Purpose
DAM Module should support multiple Metadata definitions and in particular the Dublin Core Metadata .
Current implementation (Available Metadata in M5 Alpha 1)
Both dam module will have to be touched (dam and dam-app-asset).
Links
Nice concise overview of Dublin Core on Wikipedia
Implementation
Principles
The DAM API will provide a rich, but read-only access to Assets, their media and their metadata.
It is intended to be used by "clients" such as the STK.
On the other hand, the Assets App will not use this API and will access JCR directly, behaving much like the other Content apps.
The Assets App will not use this API currently as it was judged to be too much effort at this stage.
An Asset does not only support one metadata standard. An asset can support all metadata standards - though sometimes the user interface will only show the values of one standard.
Decisions
Currently only Magnolia and DublinCore metadata will be supported.

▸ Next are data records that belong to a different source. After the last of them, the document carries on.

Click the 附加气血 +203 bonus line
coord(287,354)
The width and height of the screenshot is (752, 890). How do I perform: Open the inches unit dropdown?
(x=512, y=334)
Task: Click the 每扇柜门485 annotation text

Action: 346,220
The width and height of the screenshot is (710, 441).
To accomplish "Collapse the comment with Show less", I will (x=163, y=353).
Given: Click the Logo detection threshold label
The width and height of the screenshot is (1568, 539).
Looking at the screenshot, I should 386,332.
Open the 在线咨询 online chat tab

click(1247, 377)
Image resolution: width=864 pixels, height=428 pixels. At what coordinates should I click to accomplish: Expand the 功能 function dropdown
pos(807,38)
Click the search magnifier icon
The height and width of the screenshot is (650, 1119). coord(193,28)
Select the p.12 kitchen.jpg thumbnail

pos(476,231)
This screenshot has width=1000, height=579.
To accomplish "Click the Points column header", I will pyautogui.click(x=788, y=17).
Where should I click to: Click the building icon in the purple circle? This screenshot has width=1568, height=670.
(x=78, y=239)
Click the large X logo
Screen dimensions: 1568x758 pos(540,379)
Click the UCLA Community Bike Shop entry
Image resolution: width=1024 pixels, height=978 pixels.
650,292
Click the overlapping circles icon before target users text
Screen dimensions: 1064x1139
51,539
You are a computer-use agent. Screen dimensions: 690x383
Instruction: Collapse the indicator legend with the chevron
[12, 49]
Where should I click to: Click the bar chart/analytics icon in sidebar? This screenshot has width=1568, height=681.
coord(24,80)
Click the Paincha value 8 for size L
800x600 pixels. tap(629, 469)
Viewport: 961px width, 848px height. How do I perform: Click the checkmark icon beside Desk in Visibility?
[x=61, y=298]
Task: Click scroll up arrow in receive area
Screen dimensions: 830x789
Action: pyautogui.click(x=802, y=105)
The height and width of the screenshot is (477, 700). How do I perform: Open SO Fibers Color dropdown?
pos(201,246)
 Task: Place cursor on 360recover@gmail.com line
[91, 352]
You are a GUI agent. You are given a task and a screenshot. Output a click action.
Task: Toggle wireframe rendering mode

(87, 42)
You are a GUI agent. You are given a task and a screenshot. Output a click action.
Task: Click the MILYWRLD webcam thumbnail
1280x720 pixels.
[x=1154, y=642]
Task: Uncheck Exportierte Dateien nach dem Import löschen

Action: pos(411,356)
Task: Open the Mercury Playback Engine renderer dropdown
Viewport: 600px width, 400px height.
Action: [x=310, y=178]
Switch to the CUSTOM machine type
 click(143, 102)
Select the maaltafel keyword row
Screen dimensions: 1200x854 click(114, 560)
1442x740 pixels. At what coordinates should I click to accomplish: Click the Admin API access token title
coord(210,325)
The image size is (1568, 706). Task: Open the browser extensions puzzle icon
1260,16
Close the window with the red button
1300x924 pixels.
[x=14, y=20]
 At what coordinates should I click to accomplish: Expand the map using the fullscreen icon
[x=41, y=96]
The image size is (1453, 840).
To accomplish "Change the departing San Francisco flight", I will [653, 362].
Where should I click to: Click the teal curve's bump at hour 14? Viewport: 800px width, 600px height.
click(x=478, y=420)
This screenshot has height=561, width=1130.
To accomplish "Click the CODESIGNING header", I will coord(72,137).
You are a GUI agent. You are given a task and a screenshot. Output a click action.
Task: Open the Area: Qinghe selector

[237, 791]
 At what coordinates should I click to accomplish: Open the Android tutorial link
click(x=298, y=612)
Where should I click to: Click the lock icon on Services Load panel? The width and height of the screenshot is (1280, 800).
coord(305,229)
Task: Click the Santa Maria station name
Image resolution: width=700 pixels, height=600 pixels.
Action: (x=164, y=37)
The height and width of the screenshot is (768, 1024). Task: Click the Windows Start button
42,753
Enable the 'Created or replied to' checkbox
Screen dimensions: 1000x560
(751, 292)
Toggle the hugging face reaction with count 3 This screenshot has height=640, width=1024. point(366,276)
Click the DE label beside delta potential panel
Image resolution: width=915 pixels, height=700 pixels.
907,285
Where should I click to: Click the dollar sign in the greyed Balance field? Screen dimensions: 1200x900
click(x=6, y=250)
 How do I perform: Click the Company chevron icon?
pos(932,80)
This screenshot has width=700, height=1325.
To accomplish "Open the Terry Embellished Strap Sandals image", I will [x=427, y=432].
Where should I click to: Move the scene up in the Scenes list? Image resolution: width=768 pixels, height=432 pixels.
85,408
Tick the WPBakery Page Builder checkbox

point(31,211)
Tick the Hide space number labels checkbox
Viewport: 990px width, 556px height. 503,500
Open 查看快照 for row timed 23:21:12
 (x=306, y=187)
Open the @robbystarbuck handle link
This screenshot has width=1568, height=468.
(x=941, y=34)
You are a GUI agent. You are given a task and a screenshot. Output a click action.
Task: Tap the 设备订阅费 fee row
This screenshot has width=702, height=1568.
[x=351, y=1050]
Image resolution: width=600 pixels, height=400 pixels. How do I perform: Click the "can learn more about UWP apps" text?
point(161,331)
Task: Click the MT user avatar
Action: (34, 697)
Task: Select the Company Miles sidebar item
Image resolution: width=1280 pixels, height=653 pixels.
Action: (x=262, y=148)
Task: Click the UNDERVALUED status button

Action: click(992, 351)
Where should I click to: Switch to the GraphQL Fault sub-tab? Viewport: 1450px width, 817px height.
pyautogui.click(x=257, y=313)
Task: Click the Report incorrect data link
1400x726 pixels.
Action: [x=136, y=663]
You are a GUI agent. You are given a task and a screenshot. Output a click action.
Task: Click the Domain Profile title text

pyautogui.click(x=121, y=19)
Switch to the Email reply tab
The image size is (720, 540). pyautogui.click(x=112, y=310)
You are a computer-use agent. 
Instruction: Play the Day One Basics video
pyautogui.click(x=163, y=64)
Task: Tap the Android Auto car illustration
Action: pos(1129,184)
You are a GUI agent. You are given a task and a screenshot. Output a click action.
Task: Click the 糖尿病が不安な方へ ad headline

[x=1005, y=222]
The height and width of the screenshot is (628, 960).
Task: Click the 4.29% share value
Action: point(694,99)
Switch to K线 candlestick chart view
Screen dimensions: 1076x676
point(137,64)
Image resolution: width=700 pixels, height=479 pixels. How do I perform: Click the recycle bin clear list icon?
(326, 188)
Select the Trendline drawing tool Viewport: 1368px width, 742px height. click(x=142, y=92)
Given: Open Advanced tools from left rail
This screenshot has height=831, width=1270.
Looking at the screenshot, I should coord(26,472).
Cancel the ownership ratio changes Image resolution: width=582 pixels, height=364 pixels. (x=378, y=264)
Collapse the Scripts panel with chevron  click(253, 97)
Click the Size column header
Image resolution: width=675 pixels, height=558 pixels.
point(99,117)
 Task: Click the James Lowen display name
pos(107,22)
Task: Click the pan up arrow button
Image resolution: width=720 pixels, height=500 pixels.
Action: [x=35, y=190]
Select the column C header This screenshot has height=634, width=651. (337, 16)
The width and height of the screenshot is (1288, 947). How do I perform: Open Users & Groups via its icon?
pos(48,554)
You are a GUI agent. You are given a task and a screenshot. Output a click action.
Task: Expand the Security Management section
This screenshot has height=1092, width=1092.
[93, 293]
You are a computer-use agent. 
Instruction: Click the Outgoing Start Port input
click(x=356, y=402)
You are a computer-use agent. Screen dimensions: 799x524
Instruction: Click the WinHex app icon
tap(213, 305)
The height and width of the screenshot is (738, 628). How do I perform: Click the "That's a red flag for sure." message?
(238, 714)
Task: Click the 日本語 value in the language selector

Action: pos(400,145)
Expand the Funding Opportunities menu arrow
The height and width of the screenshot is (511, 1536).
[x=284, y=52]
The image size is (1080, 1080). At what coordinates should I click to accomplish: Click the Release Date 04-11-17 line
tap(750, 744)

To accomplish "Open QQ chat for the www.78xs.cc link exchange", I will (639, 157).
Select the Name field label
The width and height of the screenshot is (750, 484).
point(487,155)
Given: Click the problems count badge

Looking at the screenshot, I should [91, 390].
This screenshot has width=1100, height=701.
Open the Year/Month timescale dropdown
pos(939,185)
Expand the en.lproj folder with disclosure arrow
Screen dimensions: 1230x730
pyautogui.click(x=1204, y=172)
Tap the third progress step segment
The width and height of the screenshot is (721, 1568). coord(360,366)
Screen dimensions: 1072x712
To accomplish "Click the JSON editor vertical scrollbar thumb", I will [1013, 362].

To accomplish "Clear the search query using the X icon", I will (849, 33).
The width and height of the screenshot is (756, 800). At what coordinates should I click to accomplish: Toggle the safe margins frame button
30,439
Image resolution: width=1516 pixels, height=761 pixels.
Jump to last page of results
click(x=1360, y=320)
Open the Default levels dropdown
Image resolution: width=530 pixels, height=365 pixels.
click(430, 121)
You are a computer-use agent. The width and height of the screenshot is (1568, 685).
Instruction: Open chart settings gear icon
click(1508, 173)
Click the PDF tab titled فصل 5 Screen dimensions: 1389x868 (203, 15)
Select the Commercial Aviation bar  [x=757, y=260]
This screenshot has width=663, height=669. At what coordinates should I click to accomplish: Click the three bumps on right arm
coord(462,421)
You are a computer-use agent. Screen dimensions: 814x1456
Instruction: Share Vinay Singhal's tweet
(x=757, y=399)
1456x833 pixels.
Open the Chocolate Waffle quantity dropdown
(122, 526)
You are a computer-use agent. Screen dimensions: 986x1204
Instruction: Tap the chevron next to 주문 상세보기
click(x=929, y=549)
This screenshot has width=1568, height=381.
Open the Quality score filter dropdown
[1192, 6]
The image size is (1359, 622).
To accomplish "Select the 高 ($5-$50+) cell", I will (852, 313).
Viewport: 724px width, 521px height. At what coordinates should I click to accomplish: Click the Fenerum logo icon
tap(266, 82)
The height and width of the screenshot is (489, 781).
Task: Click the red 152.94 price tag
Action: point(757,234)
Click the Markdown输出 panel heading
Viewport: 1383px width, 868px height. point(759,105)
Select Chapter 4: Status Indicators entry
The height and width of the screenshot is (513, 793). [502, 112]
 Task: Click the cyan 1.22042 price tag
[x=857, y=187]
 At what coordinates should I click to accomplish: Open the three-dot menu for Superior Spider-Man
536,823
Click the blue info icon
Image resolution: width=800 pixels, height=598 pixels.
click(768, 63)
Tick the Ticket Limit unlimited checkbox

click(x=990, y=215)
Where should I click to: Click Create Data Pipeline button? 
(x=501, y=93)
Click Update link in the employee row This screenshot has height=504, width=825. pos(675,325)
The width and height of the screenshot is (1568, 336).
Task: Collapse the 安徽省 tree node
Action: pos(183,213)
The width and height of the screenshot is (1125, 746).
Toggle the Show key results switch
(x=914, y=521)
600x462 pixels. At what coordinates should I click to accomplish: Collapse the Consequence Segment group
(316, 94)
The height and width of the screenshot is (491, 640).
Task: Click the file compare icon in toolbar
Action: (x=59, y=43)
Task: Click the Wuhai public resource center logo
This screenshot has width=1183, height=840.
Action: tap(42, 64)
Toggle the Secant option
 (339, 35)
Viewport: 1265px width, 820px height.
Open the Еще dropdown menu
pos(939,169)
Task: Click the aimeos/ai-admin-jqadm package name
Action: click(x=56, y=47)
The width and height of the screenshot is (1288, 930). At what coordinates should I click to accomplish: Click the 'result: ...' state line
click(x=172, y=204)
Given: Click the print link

Eventually we will support many metadata standards.
Currently we will not support multiple values per property.
Eventually we will.
We will support the ability for customer to add custom Metadata fields to assets and access them in the templates.
Fields can be accessed via DublinCore field names.
By calling asset.getMetadata(SupportedMetaDataType.DUBLIN_CORE.name()). This returns a Metadata object where the DublinCore fields are exposed.
Roadmap
Additional things that we plan to implement in the future.
The system can extract metadata from media files and store in JCR.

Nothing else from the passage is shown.